Fig. 3.

Exposure to ceramides results in dose-dependent increase in proliferation and DNA methylation. (a) Cultured monocytes (i.e. THP1 cells) were treated with fluorescently labeled Ceramide C16 (NBD-Ceramide C16) or untreated for 24 h. 3D reconstruction of the cells was conducted on Imaris to visualize localization of NBD-Ceramide (green). (b) Cultures either untreated or treated with Ceramide C16 (Cer C16) for 1, 12, or 24 h were fixed at the same time. After immunocytochemistry for Ki67 to detect proliferating cells or5-methylcytosine as marker for global DNA methylation the percentage of cells relative to the total DAPI+ nuclei was calculated and plotted in the graphs. Statistical differences in the percentage of Ki67+ cells and percentage of 5mc + cells relative to total DAPI+ nuclei were assessed by Student's t-test. (c) Cultures were treated for 1 (left panels) or 24 (right panels) hours with concentrations of a mixture of ceramides C16, C22, and C24:1, mimicking those detected in the plasma of MS patients with normal (Low) or high BMI (High) in the absence or presence of the DNA methylation inhibitor, 5-aza-2′-deoxycytidine (5-aza).
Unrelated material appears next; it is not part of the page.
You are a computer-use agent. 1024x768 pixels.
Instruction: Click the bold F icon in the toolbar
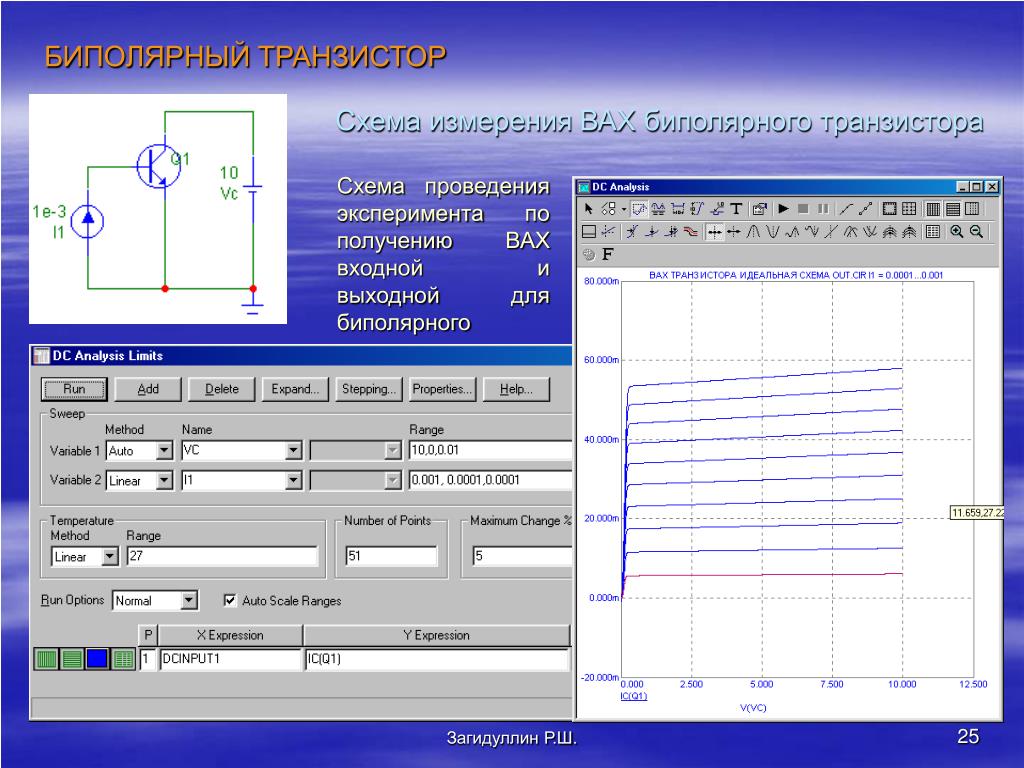(x=607, y=254)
After fixation, cells were stained for Ki67 (green) as proliferation marker, 5-methylcytosine (5mC, red), as marker for global DNA methylation and DAPI (blue), to identify nuclei. Confocal images were acquired at 20× magnification using the Zeiss LSM800 confocal (scale bar = 25um). High and High+5-aza groups were compared to Low Cer at 24 h using Dunnett's multiple comparisons test (*p < .05, **p < .01) (n = 3 independent biological replicates, each conducted in triplicate wells and analyzing 3 images/well). (For interpretation of the references to colour in this figure legend, the reader is referred to the web version of this article.)